Assemblymember Dababneh became alarmed about social media motivated attacks after local teen and El Camino Real Charter High School student, Jordan Peisner, was viciously assaulted by another teen outside a fast food restaurant in December. (STORY HERE.) An associate of the perpetrator filmed the incident and posted it on social media where it quickly went viral.  The individual that filmed the video has not been charged with any crime.  Jordan suffered severe injuries, including a blood clot in his brain and permanent hearing loss.

“Like most valley residents, I was deeply disturbed and saddened when I watched a local news story about the horrific, unprovoked assault on Jordan,” said Assemblymember Dababneh. “As I looked into what my office could do to prevent similar tragedies from occurring, I was shocked when I saw a sharp year-to-year increase in these types of social media motivated attacks. That is why I authored Jordan’s Law to criminalize the conspiracy to videotape a violent felony, so we can stop these brutal assaults for the purpose of getting attention on social media and save another child from suffering like Jordan has.” 

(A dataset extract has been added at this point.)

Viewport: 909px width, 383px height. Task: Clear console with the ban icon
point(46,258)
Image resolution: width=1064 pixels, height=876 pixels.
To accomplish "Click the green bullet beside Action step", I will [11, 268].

“In the day and age where our kids are constantly using social media, it is more important than ever that we protect our children from violent crimes motivated by the need for attention on the internet,” said Assemblymember Jim Cooper who is a proud co-author of Jordan’s Law. “As a former 30-year law enforcement officer and former Commander of the Sacramento Valley Hi-Tech Crimes Task Force, I believe this bill will hold those who conspire to commit violent crimes on children accountable for their lawless actions,” added Cooper.

Jordan’s father, Ed Peisner, has become an advocate for legal change to prevent social media motivated attacks and bullying, and he has started an online petition in support of Jordan’s Law which has already received almost 1,500 signatures.  “To post a random act of violence on social media to get attention, it has to stop,” said Mr. Peisner.  “I will keep moving forward until we have laws in place to stop this horrific form of cyber bullying.”

Assembly Bill 1542 will be heard later this spring in a California State Assembly policy committee.